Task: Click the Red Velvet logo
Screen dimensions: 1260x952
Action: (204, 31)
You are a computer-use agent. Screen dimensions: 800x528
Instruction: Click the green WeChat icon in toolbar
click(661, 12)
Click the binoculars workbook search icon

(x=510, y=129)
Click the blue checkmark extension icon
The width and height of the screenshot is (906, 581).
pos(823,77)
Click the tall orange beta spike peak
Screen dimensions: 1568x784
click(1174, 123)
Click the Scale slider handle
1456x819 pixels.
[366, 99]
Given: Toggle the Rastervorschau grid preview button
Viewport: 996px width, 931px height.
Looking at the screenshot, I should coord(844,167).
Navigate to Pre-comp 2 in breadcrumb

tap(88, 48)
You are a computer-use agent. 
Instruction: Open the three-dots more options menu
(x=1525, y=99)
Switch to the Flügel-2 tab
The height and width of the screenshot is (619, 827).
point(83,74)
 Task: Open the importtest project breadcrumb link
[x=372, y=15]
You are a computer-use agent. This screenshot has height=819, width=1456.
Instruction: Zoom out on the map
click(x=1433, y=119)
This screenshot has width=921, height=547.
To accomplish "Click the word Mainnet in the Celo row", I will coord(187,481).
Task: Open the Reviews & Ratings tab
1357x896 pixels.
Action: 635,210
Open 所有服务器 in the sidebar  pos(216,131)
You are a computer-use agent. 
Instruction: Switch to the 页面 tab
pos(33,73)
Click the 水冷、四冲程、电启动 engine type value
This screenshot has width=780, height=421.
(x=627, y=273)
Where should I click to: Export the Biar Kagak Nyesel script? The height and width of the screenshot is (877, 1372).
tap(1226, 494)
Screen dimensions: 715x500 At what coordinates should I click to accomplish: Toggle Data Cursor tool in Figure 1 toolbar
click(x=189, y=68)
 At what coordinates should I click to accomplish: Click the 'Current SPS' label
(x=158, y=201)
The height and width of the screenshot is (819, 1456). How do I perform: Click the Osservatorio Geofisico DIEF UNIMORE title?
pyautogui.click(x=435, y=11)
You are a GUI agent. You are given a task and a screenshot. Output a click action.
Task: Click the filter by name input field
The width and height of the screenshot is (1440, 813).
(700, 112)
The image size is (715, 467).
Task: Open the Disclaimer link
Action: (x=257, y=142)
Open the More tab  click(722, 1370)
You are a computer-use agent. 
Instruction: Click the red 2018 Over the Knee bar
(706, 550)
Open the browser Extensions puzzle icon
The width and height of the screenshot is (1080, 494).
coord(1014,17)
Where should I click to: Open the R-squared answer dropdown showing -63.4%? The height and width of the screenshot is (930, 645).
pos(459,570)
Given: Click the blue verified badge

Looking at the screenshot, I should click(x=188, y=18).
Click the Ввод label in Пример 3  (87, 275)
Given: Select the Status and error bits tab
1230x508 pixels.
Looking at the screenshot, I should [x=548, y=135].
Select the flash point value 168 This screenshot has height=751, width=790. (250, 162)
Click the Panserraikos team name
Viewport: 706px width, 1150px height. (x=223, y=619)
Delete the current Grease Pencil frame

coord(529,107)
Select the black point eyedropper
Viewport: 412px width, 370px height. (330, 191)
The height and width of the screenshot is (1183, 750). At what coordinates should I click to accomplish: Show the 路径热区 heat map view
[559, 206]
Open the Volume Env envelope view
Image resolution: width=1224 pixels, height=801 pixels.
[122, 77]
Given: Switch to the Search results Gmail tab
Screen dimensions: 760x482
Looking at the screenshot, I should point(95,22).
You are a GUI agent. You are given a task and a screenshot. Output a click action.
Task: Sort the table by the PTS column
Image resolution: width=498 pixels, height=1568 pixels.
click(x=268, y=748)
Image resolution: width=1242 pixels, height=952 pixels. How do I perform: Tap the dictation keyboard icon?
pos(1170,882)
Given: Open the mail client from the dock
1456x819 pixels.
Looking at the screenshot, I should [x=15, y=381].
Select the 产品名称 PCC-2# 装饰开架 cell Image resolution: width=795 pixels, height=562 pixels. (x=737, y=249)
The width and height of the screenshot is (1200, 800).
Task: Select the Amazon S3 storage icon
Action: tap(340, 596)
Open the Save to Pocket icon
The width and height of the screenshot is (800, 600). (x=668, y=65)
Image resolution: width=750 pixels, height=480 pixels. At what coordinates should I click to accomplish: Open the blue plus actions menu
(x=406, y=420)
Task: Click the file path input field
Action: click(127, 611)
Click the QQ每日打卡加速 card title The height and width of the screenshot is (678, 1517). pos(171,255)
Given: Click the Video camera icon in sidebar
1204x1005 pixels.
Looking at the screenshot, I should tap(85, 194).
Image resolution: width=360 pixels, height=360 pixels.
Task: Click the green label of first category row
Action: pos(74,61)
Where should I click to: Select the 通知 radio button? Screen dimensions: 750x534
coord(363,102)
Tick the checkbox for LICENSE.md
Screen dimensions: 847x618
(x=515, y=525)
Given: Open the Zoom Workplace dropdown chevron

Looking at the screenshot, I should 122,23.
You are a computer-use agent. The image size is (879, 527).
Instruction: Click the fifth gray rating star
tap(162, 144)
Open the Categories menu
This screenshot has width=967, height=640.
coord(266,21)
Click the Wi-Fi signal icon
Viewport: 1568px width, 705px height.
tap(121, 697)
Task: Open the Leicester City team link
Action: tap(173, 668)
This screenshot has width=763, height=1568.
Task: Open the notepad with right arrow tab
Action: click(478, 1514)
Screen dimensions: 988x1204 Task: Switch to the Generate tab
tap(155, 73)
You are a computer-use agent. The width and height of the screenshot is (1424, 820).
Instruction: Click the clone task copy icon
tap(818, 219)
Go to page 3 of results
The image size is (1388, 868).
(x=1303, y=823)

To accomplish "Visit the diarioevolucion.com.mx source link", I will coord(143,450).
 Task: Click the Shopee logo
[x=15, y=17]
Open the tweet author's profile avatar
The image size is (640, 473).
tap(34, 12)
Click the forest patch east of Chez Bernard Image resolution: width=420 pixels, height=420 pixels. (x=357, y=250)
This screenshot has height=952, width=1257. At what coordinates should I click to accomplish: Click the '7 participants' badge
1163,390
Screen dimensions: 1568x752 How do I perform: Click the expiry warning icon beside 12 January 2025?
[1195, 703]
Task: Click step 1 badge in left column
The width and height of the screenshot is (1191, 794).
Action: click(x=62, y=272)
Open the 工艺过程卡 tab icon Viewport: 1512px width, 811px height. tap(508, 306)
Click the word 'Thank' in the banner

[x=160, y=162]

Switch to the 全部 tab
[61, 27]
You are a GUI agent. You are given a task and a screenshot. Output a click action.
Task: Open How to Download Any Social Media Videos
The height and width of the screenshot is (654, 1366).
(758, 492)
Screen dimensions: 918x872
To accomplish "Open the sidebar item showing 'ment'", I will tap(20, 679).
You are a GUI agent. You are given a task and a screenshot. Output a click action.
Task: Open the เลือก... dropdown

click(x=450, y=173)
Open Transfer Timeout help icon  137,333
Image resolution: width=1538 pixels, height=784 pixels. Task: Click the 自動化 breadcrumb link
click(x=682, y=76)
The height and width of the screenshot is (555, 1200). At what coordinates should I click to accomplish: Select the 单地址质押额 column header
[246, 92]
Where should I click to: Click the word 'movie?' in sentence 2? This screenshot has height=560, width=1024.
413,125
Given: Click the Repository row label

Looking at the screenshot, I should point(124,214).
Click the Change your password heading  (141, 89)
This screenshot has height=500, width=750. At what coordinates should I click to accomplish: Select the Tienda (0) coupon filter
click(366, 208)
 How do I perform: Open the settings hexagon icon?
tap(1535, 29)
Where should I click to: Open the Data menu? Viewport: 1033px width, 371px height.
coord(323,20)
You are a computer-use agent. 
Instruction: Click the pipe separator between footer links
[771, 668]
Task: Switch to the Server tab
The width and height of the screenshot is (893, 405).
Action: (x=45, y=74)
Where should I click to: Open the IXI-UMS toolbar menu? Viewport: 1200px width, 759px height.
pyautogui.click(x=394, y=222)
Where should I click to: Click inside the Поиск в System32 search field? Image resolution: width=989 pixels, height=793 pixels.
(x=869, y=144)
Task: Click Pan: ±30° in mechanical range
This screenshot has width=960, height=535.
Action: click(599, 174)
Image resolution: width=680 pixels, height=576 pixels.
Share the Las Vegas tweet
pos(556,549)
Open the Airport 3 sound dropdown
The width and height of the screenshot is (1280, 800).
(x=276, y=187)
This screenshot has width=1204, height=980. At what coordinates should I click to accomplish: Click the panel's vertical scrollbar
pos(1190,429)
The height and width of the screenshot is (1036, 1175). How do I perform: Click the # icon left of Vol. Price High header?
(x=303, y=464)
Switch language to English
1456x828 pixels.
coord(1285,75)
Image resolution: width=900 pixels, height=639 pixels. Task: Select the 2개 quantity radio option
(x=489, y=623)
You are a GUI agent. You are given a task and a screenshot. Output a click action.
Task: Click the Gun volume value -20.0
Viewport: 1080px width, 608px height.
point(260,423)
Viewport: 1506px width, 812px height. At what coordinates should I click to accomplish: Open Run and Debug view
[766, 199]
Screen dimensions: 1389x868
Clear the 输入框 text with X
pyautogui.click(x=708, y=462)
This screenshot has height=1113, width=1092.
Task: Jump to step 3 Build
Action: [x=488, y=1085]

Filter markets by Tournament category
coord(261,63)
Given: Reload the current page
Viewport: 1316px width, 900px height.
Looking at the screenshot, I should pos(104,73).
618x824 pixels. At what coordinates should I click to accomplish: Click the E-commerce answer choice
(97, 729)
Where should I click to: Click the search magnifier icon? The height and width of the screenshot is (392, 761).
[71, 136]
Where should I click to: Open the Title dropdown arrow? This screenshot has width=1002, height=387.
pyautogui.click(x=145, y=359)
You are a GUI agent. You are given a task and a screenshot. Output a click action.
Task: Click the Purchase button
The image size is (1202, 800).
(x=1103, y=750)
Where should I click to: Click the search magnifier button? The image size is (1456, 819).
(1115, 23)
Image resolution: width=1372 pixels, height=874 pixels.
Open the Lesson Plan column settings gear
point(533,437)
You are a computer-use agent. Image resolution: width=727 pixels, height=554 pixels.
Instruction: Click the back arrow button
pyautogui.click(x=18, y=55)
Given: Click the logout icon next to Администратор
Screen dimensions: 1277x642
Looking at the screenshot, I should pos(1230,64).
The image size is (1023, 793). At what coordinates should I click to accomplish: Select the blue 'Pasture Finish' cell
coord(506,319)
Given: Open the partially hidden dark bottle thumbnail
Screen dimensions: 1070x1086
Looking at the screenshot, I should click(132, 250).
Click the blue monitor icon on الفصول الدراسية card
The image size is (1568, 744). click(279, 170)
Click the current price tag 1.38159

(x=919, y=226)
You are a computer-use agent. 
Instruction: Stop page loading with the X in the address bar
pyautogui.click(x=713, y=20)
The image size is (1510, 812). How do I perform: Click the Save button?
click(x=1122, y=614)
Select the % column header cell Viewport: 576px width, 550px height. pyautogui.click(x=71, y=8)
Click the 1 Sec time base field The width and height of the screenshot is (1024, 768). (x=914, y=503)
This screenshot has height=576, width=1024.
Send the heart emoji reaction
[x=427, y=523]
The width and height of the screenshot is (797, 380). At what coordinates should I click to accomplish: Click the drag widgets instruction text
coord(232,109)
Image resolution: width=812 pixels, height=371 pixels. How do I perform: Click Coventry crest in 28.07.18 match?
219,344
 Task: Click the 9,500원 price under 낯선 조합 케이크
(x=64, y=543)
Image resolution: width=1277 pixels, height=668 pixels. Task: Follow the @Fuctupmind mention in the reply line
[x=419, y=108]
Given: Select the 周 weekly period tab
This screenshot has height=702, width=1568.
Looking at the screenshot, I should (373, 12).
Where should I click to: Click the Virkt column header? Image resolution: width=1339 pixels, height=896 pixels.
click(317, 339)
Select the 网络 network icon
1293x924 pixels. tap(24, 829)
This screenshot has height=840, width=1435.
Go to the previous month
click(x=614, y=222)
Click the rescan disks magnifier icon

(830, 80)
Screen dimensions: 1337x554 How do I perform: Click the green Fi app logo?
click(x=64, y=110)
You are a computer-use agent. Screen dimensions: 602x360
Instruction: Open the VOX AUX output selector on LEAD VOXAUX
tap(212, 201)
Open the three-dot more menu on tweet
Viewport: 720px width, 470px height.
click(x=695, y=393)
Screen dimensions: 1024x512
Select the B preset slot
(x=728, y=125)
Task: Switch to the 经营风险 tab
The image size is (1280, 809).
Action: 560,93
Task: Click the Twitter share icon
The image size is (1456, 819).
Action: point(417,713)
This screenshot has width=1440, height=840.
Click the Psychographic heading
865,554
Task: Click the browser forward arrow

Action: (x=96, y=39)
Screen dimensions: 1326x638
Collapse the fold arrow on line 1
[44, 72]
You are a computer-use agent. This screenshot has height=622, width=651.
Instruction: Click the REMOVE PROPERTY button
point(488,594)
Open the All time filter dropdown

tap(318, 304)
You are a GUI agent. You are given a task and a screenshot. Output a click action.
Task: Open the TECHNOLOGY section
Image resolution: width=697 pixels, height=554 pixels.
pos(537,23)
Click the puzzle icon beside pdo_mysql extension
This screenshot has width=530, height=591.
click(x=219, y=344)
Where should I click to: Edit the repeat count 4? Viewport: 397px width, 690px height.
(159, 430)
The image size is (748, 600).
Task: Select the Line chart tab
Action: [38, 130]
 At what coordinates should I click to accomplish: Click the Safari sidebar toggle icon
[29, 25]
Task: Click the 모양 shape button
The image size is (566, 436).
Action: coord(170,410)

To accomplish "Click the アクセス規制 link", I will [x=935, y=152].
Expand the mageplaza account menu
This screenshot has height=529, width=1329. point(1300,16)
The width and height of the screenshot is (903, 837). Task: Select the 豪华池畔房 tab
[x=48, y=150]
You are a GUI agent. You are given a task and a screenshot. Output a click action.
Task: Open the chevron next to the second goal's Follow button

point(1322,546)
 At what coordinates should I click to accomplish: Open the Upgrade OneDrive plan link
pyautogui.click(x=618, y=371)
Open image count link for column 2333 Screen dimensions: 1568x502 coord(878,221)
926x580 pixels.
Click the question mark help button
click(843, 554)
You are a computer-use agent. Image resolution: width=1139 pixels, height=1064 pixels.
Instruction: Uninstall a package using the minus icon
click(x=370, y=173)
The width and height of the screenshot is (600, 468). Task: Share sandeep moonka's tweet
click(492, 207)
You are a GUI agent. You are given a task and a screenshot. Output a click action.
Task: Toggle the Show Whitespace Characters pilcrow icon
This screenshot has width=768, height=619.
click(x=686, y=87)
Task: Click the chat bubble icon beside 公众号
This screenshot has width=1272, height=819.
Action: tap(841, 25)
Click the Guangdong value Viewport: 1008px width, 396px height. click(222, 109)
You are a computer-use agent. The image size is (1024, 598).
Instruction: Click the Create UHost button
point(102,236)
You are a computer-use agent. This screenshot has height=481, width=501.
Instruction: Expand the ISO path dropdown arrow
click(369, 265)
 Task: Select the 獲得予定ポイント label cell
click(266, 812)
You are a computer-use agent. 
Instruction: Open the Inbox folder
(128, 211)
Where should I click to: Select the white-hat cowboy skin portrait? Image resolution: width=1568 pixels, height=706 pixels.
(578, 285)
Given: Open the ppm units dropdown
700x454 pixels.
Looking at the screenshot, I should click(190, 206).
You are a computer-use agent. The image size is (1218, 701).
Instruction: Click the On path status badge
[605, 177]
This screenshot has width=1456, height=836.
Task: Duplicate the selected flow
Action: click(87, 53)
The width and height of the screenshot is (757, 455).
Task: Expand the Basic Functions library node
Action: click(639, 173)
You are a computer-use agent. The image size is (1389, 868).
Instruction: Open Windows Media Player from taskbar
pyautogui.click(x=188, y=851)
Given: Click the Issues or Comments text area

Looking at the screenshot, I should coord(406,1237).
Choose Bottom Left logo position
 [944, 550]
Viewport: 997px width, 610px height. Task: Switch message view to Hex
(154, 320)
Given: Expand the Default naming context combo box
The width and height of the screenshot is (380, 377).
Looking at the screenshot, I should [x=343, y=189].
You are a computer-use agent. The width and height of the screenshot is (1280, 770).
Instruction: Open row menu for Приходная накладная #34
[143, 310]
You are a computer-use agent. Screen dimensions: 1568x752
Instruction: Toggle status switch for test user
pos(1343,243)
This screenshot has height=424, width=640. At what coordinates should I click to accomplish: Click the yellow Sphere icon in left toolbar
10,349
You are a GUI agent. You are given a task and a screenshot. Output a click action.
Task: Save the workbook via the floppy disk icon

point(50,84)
# # # # #
▶ Direction
Recast the listing from its first line through the line containing "tap(88, 48)" as a JSON list of strings, with one string per line and blank lines omitted.

▶ Complete answer
[
  "Task: Click the Red Velvet logo",
  "Screen dimensions: 1260x952",
  "Action: (204, 31)",
  "You are a computer-use agent. Screen dimensions: 800x528",
  "Instruction: Click the green WeChat icon in toolbar",
  "click(661, 12)",
  "Click the binoculars workbook search icon",
  "(x=510, y=129)",
  "Click the blue checkmark extension icon",
  "The width and height of the screenshot is (906, 581).",
  "pos(823,77)",
  "Click the tall orange beta spike peak",
  "Screen dimensions: 1568x784",
  "click(1174, 123)",
  "Click the Scale slider handle",
  "1456x819 pixels.",
  "[366, 99]",
  "Given: Toggle the Rastervorschau grid preview button",
  "Viewport: 996px width, 931px height.",
  "Looking at the screenshot, I should coord(844,167).",
  "Navigate to Pre-comp 2 in breadcrumb",
  "tap(88, 48)"
]